I seen this on TV the other day.. Im not sure if you have the materials to do it but it worked! The family would act like they were leaving and they had a baby moniter on the table and left really temptings thing on the counter. They watched from outside or a different room. Everytime the dog jumped up to look on the counter they said no or made an alarming sound into the moniter so the dog thought it was coming from the counter.. now I know it sounds ridiculous but it worked in no time at all (of course thats tv time) So after awhile the dog wouldnt even attempt to jump up there because it knew it would be told no. Just a thought


----------



## lgnutah (Feb 26, 2007)

Macallan's_dad said:


> i've had my guy about 3 months. he's almost 10 months old. Funny thing is, he only seems to get into mischif when i am home. For the most part, when he's alone he just sleeps... at least there is no evidance that he's been "bad"
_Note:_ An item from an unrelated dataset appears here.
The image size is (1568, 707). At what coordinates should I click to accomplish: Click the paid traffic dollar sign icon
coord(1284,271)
Until a week ago, I would have described 3 1/2 yr old Brooks just like this. One week ago I came home and found he had gotten into a sack of cat food and probably ate several pounds.


----------



## Victorialands (Dec 2, 2008)

That baby monitor thing sounds like it would work really well! I might have to borrow some and do that. I like that idea, right now it is ok cause my husband is getting closer to spring break up so he is home alot. I might try that monitor and let you know how that goes.


----------



## Lucky's mom (Nov 4, 2005)

Maybe things will change as she spends time with you. A month is such short time to truely "know" the rules and boundries. As you bond with her maybe that will help too.
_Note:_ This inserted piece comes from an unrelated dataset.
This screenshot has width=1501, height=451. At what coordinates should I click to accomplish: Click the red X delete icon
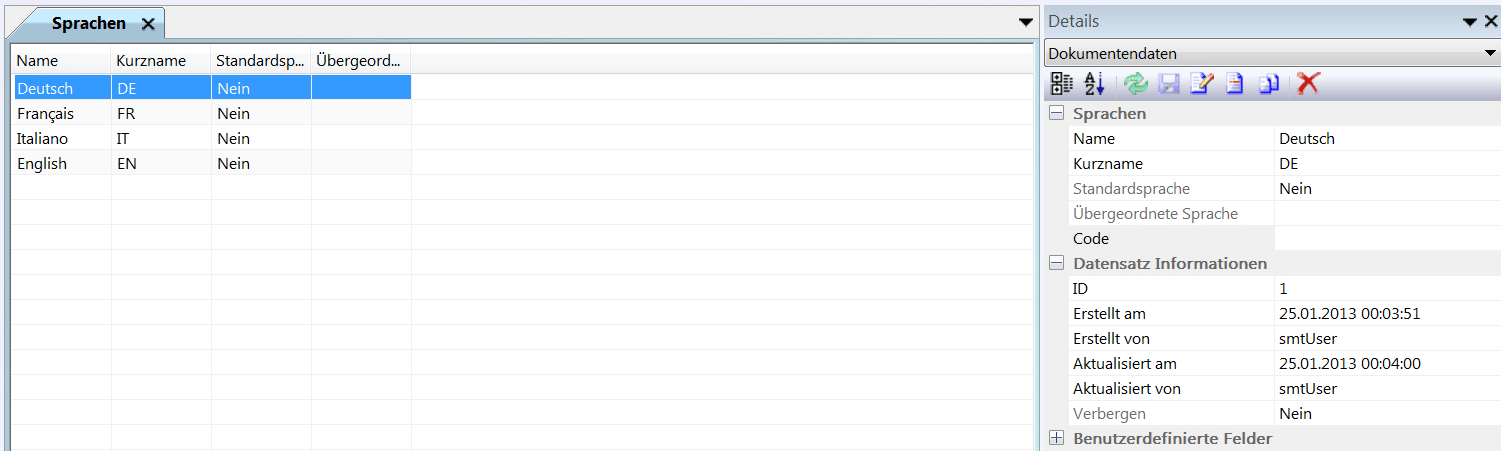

We hopefully will be moving sometime in the future (to a much bigger house) and I really wouldn't trust Lucky for a while in his new environment while I'm gone. He doesn't counter-surf HERE...but THERE might be a whole new world...especially if we aren't there and he's bored.


----------



## Popebendgoldens (May 16, 2008)

I would recommend crating her or keeping her in a dog proofed room. 
You might see if you can hire a professional pet sitter or dog walker to take her out for exercise about 4 hours after you are gone to work. 

It sounds like she is bored and just trying to amuse herself.  She needs more exercise before you leave her alone for such a long time. 

Pat


----------